Excerpt provided:

============================================================

Iraqi insurgents regrouping, says Sunni resistance leader*
Jonathan Steele in Damascus
Monday December 3, 2007
The Guardian
Iraq's main Sunni-led resistance groups have scaled back their attacks
on US forces in Baghdad and parts of Anbar province in a deliberate
strategy aimed at regrouping, retraining, and waiting out George Bush's
"surge", a key insurgent leader has told the Guardian.
US officials recently reported a 55% drop in attacks across Iraq. One
explanation they give is the presence of 30,000 extra US troops deployed
this summer. The other is the decision by dozens of Sunni tribal leaders
to accept money and weapons from the Americans in return for confronting
al-Qaida militants who attack civilians. They call their movement
al-Sahwa (the Awakening).
The resistance groups are another factor in the complex equation in
Iraq's Sunni areas. "We oppose al-Qaida as well as al-Sahwa," the
director of the political department of the 1920 Revolution Brigades
told the Guardian in Damascus in a rare interview with a western reporter.
Using the nom de guerre Dr Abdallah Suleiman Omary, he went on:
"Al-Sahwa has made a deal with the US to take charge of their local
areas and not hit US troops, while the resistance's purpose is to drive
the occupiers out of Iraq. We are waiting in al-Sahwa areas. We disagree
with them but do not fight them. We have shifted our operations to other
areas".

============================================================

Collected material:

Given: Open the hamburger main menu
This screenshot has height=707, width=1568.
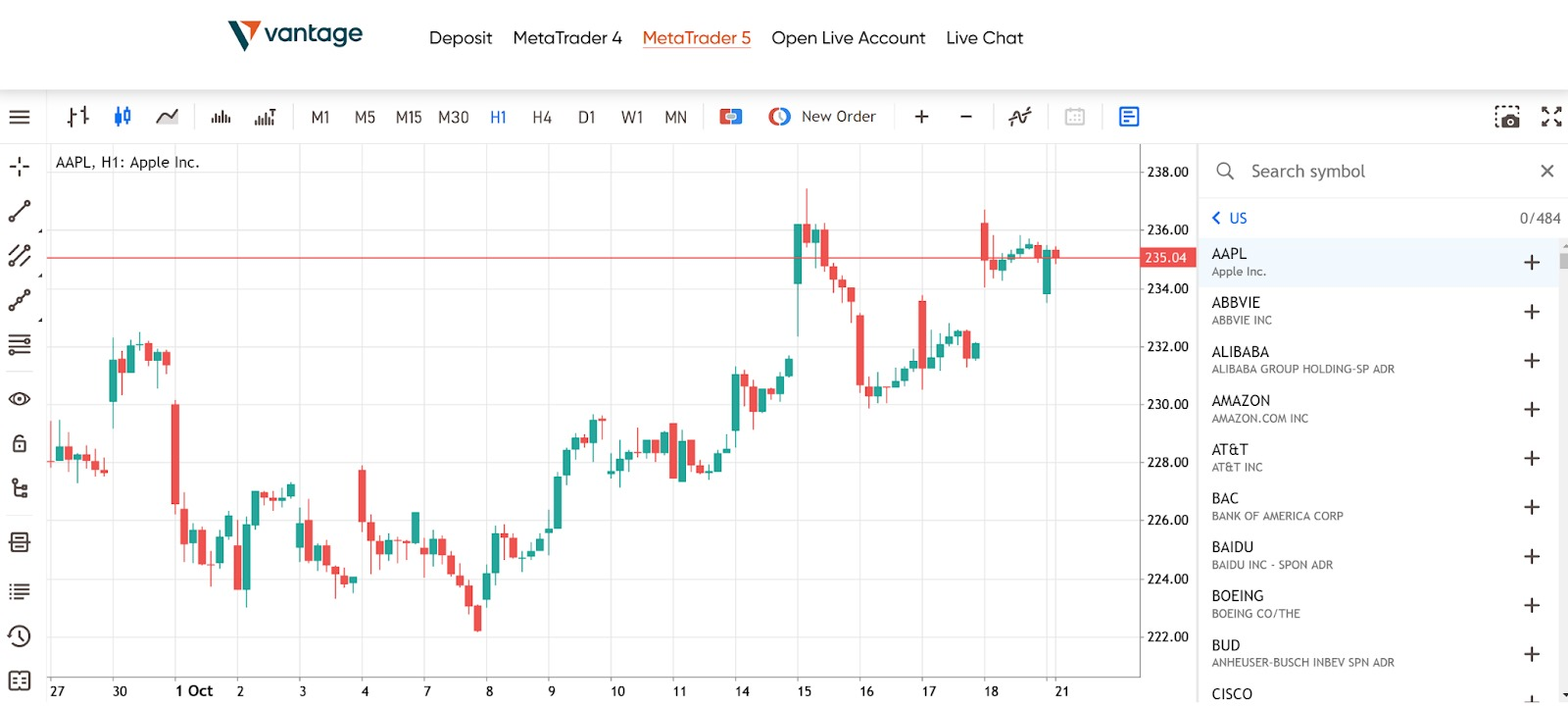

============================================================

Exercises:
a – Please reproduce the part of the article on Iraqi insurgents starting with "Iraqi insurgents regrouping, says" and going on through "told the Guardian.".
b – According to the article on Iraqi insurgents, how large a drop in attacks across Iraq did US officials recently report?
c – Write the next part of the article on Iraqi insurgents regrouping, picking up after its last sentence.

Answers by task:
a –
Iraqi insurgents regrouping, says Sunni resistance leader*
Jonathan Steele in Damascus
Monday December 3, 2007
The Guardian
Iraq's main Sunni-led resistance groups have scaled back their attacks
on US forces in Baghdad and parts of Anbar province in a deliberate
strategy aimed at regrouping, retraining, and waiting out George Bush's
"surge", a key insurgent leader has told the Guardian.

b – A 55% drop.

c –
Ramadi, the capital of Anbar province, has seen some of the heaviest
fighting since the 2003 invasion but has become conspicuously calmer in
recent months. "There is no resistance at the moment in Ramadi," Omary
said. He described the tribal Awakening movement as "good for pushing
al-Qaida out but negative for the resistance". "There are no armed
clashes between us and them but they prevent us working in their areas,"
he added.
Omary's group is named after a Sunni uprising against British occupation
forces in 1920. The group recently joined seven other Sunni-led armed
resistance organisations to form the Front for Struggle and
Transformation, a political committee aimed at drawing up a programme
for national unity and hastening a US withdrawal.
Besides Ramadi, the Awakening movement was also operating in
Sunni-majority districts of Baghdad, such as Ameriya, Adhamiya, and
parts of Ghazaliya and Jihad, Omary said. He predicted it was unlikely
to last for more than a few months. It was a "temporary deal" with the
US and would split apart as people realised the Americans' true intentions.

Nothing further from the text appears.